* _Written problem_
Identify every line in the items that contains the word "point", and copy each of those lines.

* _Data extracted from a collection_
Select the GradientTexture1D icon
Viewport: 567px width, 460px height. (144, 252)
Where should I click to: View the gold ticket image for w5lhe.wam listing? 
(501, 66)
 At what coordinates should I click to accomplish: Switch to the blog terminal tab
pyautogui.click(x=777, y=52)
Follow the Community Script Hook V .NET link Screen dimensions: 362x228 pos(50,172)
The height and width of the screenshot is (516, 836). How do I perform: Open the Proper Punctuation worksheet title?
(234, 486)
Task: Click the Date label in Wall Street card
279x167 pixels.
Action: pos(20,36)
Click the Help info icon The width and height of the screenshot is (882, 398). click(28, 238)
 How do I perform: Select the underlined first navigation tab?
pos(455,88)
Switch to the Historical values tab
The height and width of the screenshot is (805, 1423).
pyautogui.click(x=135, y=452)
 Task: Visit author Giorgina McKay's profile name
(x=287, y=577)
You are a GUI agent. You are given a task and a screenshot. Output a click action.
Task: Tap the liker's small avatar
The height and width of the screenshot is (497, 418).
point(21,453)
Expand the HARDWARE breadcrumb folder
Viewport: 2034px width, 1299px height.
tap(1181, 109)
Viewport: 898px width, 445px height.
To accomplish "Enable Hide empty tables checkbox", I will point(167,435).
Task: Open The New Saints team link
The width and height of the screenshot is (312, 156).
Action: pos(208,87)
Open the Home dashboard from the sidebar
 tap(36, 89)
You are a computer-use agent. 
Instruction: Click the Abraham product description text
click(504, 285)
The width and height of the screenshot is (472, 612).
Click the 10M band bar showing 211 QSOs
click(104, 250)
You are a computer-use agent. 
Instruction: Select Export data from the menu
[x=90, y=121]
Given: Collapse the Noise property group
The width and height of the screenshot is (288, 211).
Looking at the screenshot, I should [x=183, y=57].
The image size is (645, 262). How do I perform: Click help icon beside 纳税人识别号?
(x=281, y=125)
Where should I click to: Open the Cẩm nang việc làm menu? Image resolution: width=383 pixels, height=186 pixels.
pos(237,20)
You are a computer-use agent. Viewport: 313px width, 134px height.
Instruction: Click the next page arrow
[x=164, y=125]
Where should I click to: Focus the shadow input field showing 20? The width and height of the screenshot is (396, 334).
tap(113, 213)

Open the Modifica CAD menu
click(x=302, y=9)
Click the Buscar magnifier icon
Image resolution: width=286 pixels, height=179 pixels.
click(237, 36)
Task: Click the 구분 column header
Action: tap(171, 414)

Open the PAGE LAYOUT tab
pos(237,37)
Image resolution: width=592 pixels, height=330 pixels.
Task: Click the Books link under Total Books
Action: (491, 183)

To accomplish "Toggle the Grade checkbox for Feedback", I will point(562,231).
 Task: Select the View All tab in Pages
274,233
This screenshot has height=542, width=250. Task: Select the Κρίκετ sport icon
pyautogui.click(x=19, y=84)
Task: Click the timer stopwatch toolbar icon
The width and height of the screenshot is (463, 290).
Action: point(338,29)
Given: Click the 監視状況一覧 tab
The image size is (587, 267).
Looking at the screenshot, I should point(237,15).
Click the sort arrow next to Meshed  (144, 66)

* _In response_
point(21,453)
To accomplish "Enable Hide empty tables checkbox", I will point(167,435).
To accomplish "Toggle the Grade checkbox for Feedback", I will point(562,231).
Action: point(338,29)
Looking at the screenshot, I should point(237,15).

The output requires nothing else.